🌞 The Mediterranean — Sea, Sun and Supper
In Sicily, the air smells of salt and smoke. Sardines blister on charcoal, anchovy butter melting in the heat. Blood oranges tumble into salads with fennel and mint. Each bite stretches like a sentence, long, deliberate, reflective. Flavor here is not rushed. Time itself seems to pause, as if the sun’s golden arc had slowed to watch us eat.
The Greek islands offer another rhythm: oregano, lemon, and thyme riding on the wind. Octopus dries under the sun, only to be later kissed by flames. Wine flows slowly. Conversations meander. Nothing is urgent except the appreciation of presence.
In Valencia, saffron spills into rice like sunlight poured over sand.

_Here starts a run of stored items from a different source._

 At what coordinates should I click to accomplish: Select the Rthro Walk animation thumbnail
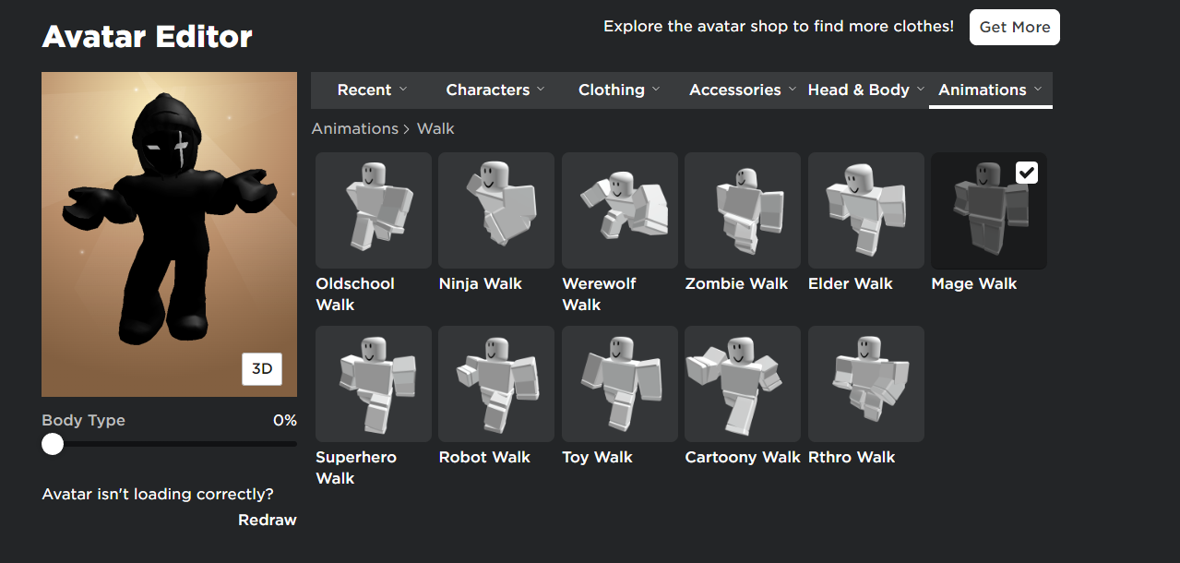pos(866,384)
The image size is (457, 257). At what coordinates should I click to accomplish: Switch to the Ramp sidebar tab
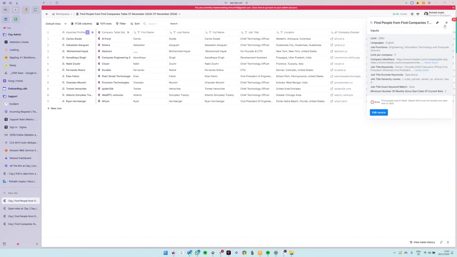[13, 65]
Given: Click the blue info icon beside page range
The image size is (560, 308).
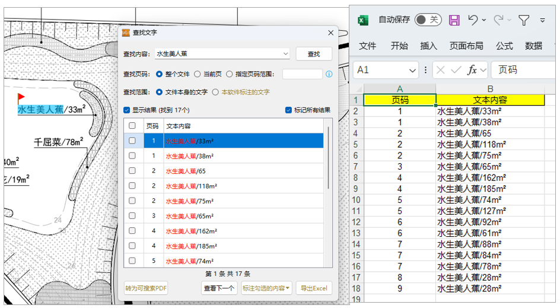Looking at the screenshot, I should point(329,74).
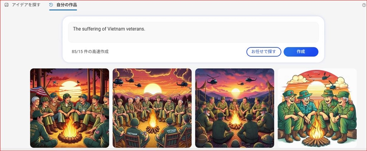The height and width of the screenshot is (151, 367).
Task: Click the 作成 create button
Action: 301,52
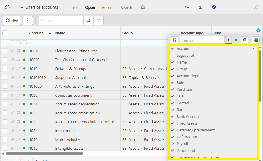This screenshot has height=161, width=263.
Task: Enable the Legacy ref column option
Action: 185,55
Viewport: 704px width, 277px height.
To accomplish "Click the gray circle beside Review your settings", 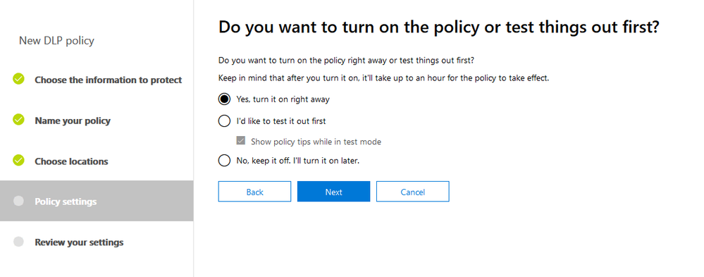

Every meal becomes a meditation, a lesson in simplicity, patience, and shared pleasure. Communal tables, laughter echoing off stone, bread dipped into oil. To eat here is to participate in centuries of human ritual.
Evenings stretch across cobblestone alleys. Music drifts, stray cats thread between chairs, and the horizon glows, refusing to set completely. One ferry leads to another, one plate to another. By the time you leave, you are measured not in kilometers but in flavors: lemon in Amalfi, thyme in Crete, saffron in Valencia.